● EXTRACTED TEXT
VA offers millions in grants to help homeless veterans (The Virginian Pilot)
The Department of Veterans Affairs has made $300 million in grants available to community organizations fighting veterans homelessness, officials said. The grants are available to nonprofit organizations and other groups that serve veterans through the VA’s Support Services for Veteran Families program. The program assists low-income veteran families who are homeless or at risk of becoming homeless, the VA said. In 2014, VA officials said there were nearly 50,000 homeless veterans, down 33 percent from 2010. VA officials said they rely on collaborations at the federal and local levels to combat veterans homelessness. In 2014, the VA’s homeless programs helped nearly 70,000 veterans and their families find permanent housing or avoid becoming homeless.
Marine veteran listed as ‘dead’ restored to alive in VA system (MyFox-Detroit)
A local veteran who’s been trying to prove to the federal government he’s alive got good news. Mark Ellis, Jr. has been restored in the Veterans Affairs system and he’s also getting all of his money back. His wife had recently received a letter from Veterans Affairs labeling him as deceased and suspending his benefits. Ellis has been informed that he will get all his benefits within the next 10 days. The U.S. Department of Treasury closed his bank account and listed his wife as a widow on the bank account. The former F-18 mechanic with the U.S. Marine Corps was honorably discharged in 2011. He is 60% disabled from his service, so he gets disability benefits as well as GI benefits from the VA. He works as a truck driver now, but that VA money paid his rent, and now it’s gone. For a short time it was reinstated after he notified the VA that he’s alive. That lasted a short time, before he found out he was listed as deceased again. The Dearborn veteran had been trying to buy a house but was unsuccessful – due to him being listed as dead leaving him with a zero credit score. “I didn’t expect to wake up and to think I was dead,” Ellis previously said. “It’s a running joke in the office that, ‘dead man walking’ so I don’t know what to do.”

[Data items]
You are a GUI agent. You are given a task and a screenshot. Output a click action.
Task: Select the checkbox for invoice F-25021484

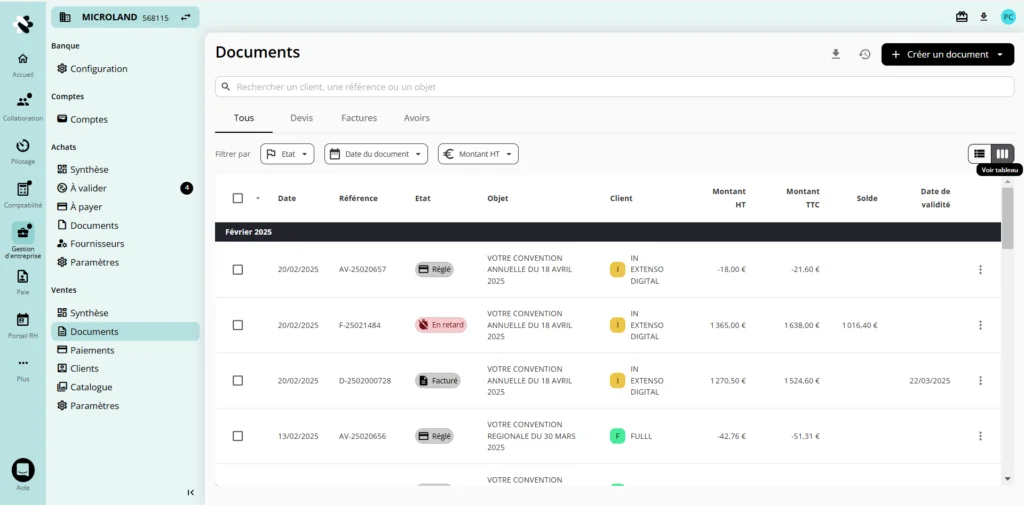[237, 325]
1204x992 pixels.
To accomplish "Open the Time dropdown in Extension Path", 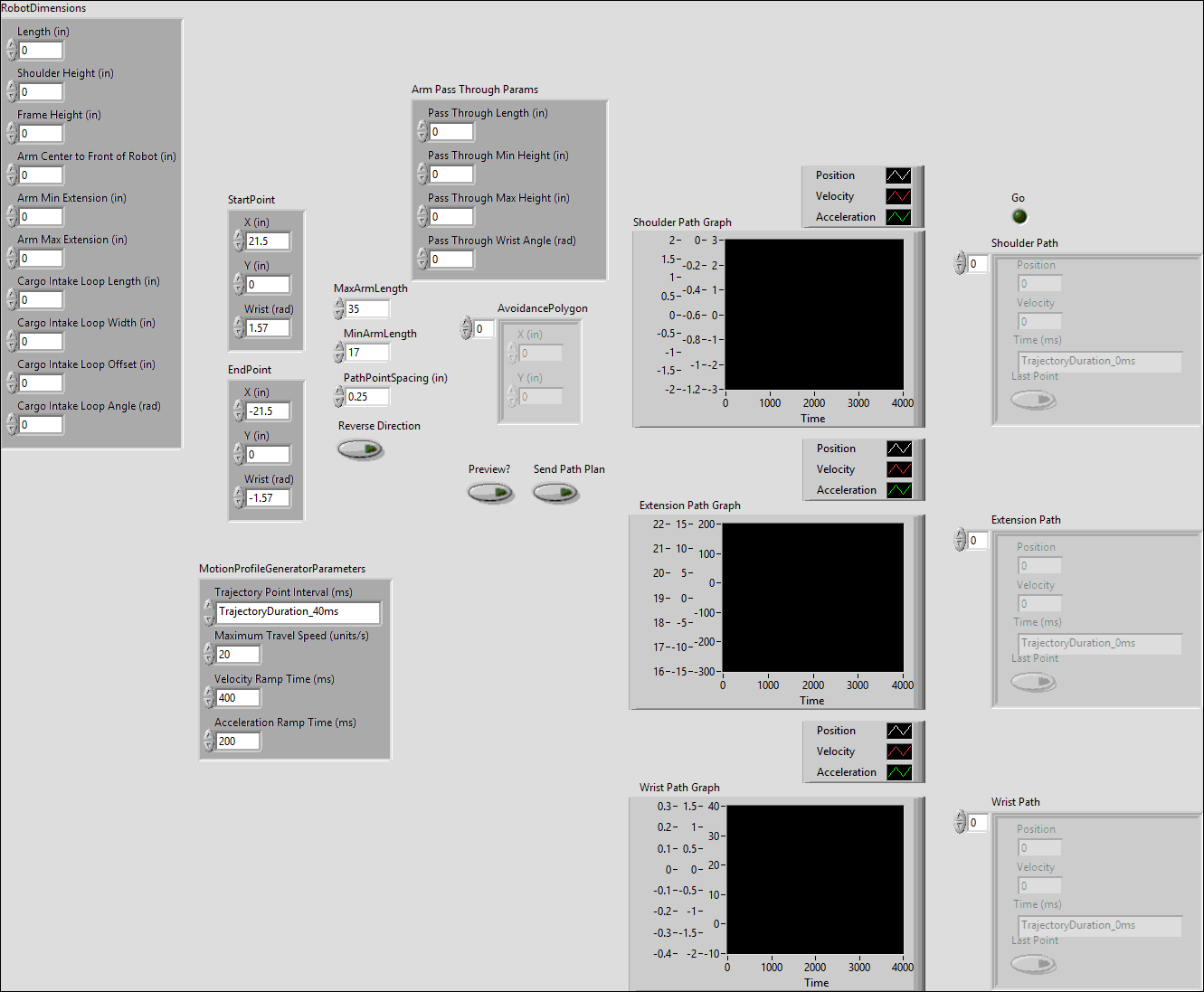I will [1099, 643].

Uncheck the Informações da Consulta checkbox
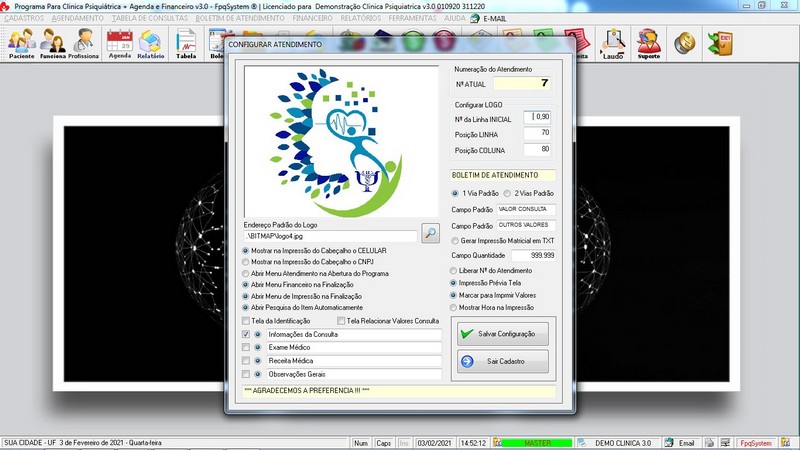(246, 334)
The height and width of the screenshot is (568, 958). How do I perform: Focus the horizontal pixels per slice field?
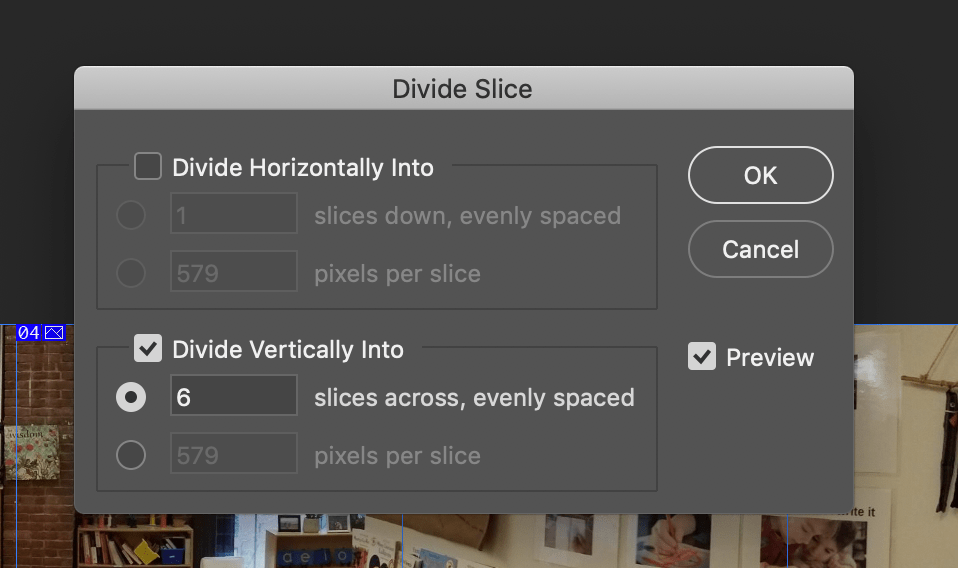234,272
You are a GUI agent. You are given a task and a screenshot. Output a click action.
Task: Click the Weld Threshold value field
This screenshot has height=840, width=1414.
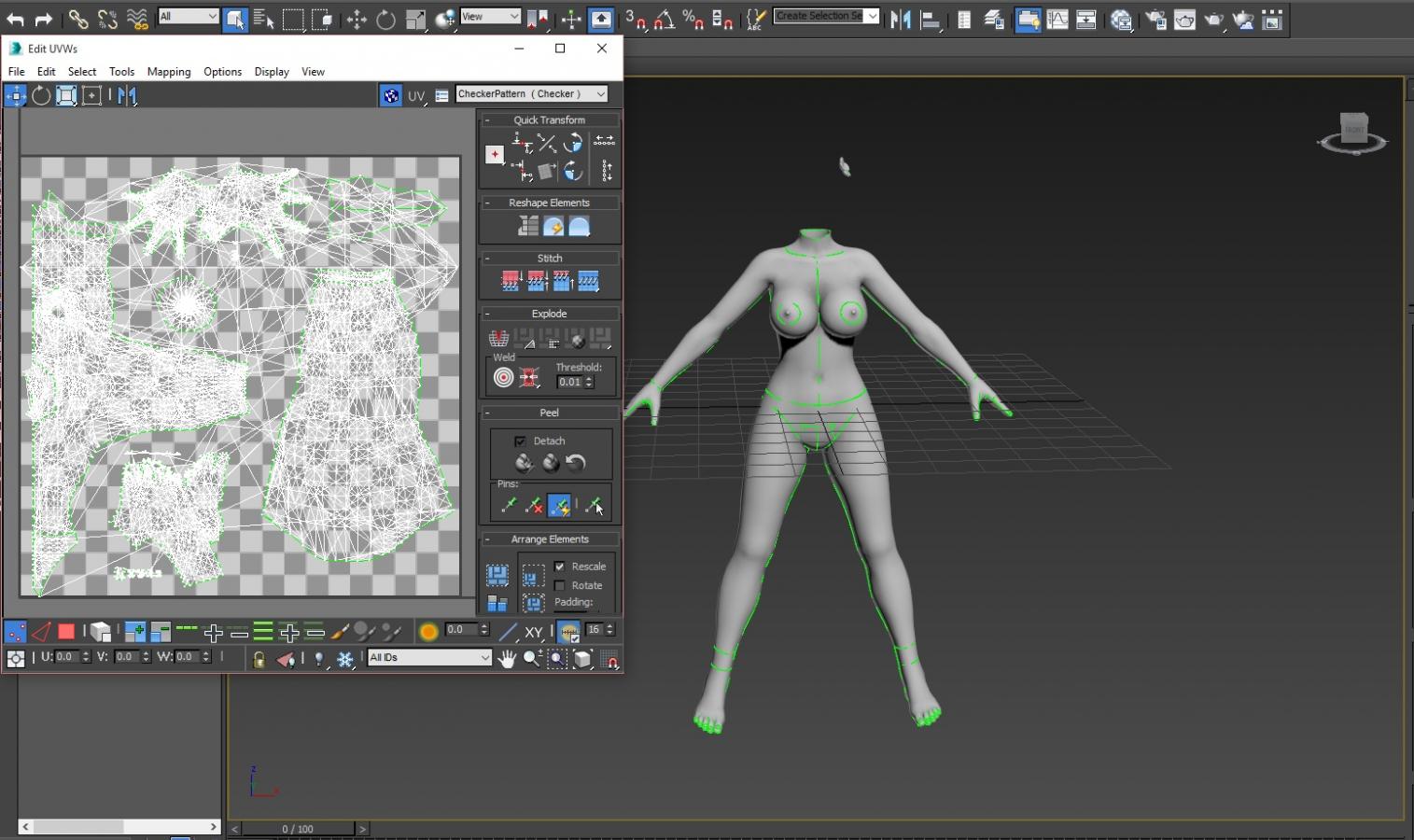click(x=569, y=383)
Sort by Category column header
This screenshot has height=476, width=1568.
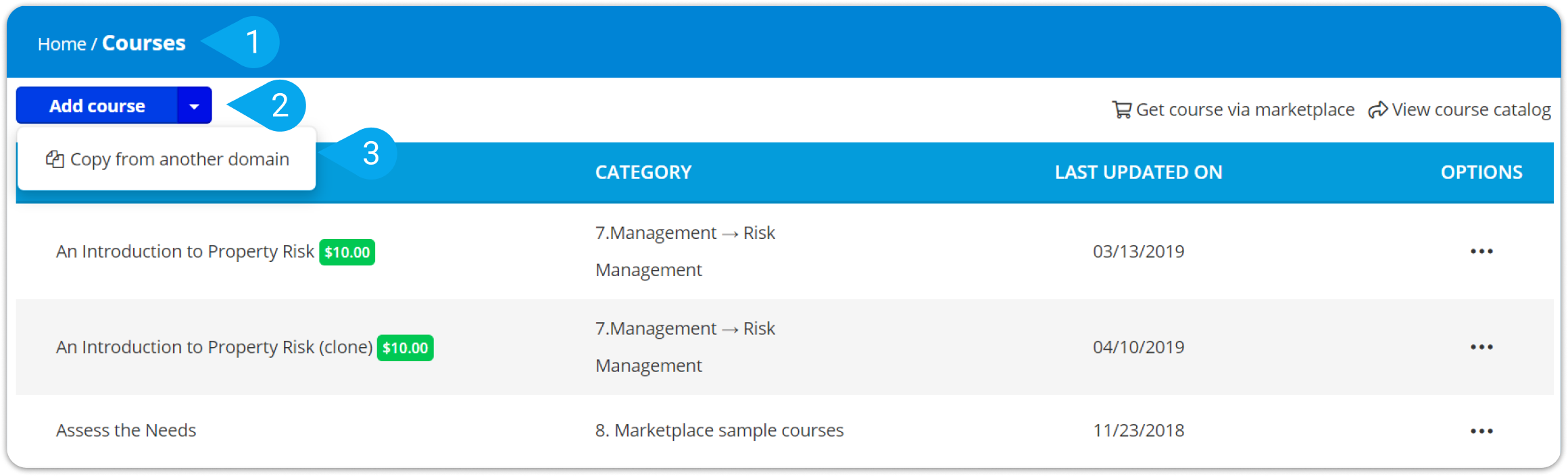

● ASSIGNMENT A
According to the VA news items, in what year was Mark Ellis, Jr. honorably discharged from the U.S. Marine Corps?
● ASSIGNMENT B
Echo the VA news items word for word for the stretch from "VA offers millions" through "avoid becoming homeless.".
The records have no connection to the VA news items.

● RESPONSE BOX A
2011

● RESPONSE BOX B
VA offers millions in grants to help homeless veterans (The Virginian Pilot)
The Department of Veterans Affairs has made $300 million in grants available to community organizations fighting veterans homelessness, officials said. The grants are available to nonprofit organizations and other groups that serve veterans through the VA’s Support Services for Veteran Families program. The program assists low-income veteran families who are homeless or at risk of becoming homeless, the VA said. In 2014, VA officials said there were nearly 50,000 homeless veterans, down 33 percent from 2010. VA officials said they rely on collaborations at the federal and local levels to combat veterans homelessness. In 2014, the VA’s homeless programs helped nearly 70,000 veterans and their families find permanent housing or avoid becoming homeless.